Why the path to mass adoption of solar power — and the 3 cent KwH — is being forged with drones
Last year, the US Department of Energy announced that the SunShot Initiative successfully met its 2020 utility-scale solar cost target of $0.06 per kilowatt hour three years earlier than expected. This milestone marks a huge step forward for the industry as it moves toward a greener future that’s less reliant on fossil fuels.
While 6 cents may sound cheap, it’s far from the bottom. The SunShot Initiative is now working towards another lofty goal for 2030: $0.03 per KwH. This benchmark would make solar energy one of the least expensive options for new power generation, and help drive mass adoption on a national scale.
With this goal in mind, the focus will shift to finding new ways to cut all-in solar system costs and improve the performance of solar technologies. That’s where drones come in. Drones have already shown value for solar operators in the commercial and residential sectors, but we think there is still much to be gained from these flying robots. Without drones, companies will struggle to drive smarter workflows and future innovations. And we believe this is where the bigger opportunity lies. Here’s why:
Hardware Advancements Have Driven Down Costs. Until Now.
Solar energy has seen a good run over the last decade. Costs have come down almost 90%. Meanwhile, adoption has skyrocketed thanks to the lower prices.
To date, these cost reductions have mostly been driven by hardware advancements in solar modules, inverters, and other electrical components. While this has been a boon for the industry, it’s left little room for further efficiency to be gleaned in the near term from additional advancements to PV system hardware.
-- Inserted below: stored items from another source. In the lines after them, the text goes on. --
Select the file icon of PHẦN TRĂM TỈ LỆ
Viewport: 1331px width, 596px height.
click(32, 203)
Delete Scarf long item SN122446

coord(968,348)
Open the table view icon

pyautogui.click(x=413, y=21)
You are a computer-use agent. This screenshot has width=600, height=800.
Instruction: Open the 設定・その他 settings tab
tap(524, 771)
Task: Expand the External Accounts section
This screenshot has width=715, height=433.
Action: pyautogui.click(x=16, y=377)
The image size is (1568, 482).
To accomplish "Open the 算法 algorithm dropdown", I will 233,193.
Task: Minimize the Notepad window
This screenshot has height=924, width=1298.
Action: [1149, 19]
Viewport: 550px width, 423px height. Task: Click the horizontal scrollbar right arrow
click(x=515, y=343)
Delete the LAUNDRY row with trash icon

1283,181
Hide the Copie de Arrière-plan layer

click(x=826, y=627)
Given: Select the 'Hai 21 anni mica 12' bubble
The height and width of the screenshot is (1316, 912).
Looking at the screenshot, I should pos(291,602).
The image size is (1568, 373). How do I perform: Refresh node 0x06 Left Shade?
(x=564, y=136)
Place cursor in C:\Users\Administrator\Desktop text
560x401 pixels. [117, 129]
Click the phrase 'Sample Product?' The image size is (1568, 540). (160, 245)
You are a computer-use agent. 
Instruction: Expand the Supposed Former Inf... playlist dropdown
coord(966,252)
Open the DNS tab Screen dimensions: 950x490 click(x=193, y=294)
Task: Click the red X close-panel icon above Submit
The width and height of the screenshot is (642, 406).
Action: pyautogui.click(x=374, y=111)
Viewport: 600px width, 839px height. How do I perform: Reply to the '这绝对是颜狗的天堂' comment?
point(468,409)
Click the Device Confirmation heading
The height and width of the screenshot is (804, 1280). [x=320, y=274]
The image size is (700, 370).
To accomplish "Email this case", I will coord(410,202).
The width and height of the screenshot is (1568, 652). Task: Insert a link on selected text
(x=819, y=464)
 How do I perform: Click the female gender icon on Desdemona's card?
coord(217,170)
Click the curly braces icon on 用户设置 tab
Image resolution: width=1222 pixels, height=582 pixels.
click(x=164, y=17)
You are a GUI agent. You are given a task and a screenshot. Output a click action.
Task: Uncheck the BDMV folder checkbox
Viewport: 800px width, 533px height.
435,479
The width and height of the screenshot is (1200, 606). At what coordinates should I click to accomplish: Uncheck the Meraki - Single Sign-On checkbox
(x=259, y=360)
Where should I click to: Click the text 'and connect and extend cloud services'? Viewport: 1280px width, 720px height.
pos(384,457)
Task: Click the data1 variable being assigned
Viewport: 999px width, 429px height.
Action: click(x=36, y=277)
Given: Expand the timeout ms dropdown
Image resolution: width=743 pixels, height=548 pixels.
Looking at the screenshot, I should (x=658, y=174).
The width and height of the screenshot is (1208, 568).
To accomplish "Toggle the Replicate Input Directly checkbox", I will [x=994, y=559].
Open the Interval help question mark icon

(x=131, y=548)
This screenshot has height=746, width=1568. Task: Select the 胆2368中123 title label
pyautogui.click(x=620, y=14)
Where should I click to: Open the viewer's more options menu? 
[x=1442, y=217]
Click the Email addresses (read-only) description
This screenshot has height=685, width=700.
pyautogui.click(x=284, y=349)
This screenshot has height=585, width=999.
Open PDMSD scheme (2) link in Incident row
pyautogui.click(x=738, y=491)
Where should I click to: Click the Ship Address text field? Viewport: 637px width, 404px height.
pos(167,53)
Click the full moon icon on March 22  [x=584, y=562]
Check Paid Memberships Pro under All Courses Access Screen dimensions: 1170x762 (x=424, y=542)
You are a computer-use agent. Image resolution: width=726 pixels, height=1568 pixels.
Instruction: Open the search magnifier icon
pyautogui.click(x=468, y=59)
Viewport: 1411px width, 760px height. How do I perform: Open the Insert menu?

Which brings us to software. We believe the next wave of innovation will come in the form of smarter, more efficient workflows powered by software and actionable data. Drone software to be precise. As the old adage goes, “work smarter, not harder,” which drone software enables through faster data collection, analysis, and reporting. Drones offer the same benefits to solar as other mainstream industry adopters, like construction, where drones have already been proven. And they are already shaking up solar design, installation, and inspection workflows in a big way.
The High Cost of Construction Can Be Offset with Reduced Labor Costs
The rising costs of construction, operations, and maintenance eat away at margins. And without significant hardware advancements to pad the bottom line, companies need to find ways to reduce costs at this stage in the industry’s growth.
Drones (paired with powerful software like DroneDeploy) can help. How exactly? By making workers more productive and lowering labor costs and safety risk along the way. For the solar surveyor measuring roofs before panel layouts get designed and installed, drones eliminate the need to scale rooftops and take manual measurements. The best part? It can take as little as 20 minutes to map a site, collect accurate data, and begin processing a drone map in the cloud. This results in a 3X boost in productivity and less time spent in the field.
And the buck doesn’t stop there. Designers, installers, and inspectors also save time by putting drones to work.
Peak Efficiency Will Be Unlocked with Drone Insights
As solar sites become more distributed, increasingly remote, and reach a larger scale, the cost-saving effect of drones will only be amplified. Consider the distributed nature of solar projects and the challenges operators face to keep them running at maximum capacity.
Drones can access difficult to reach places and spot broken solar cells in minutes — instead of hours or days — and increase the efficiency of maintenance crews. The latest software powered by edge computing, machine learning, and API tools eliminate the complexity of inspecting, repairing, and reporting issues on solar farms. Not to mention that drones improve worker safety by keeping boots on the ground and out of the sun for long periods of time.
By shortening the inspection and maintenance cycles, solar operators can reduce downtime and ensure solar farms run at peak efficiency. Put simply, this means more energy is produced at a lower cost to both the operator and the consumer. Which is precisely the goal of the SunShot program.
We think the future of solar energy in the US is bright. And as drone use continues to increase in the solar industry, so too does the potential that solar power will become a primary source of all electricity in the United States. By reducing the total cost of solar power production and achieving the long sought after $0.03 KwH, we will see solar energy take over within our lifetime.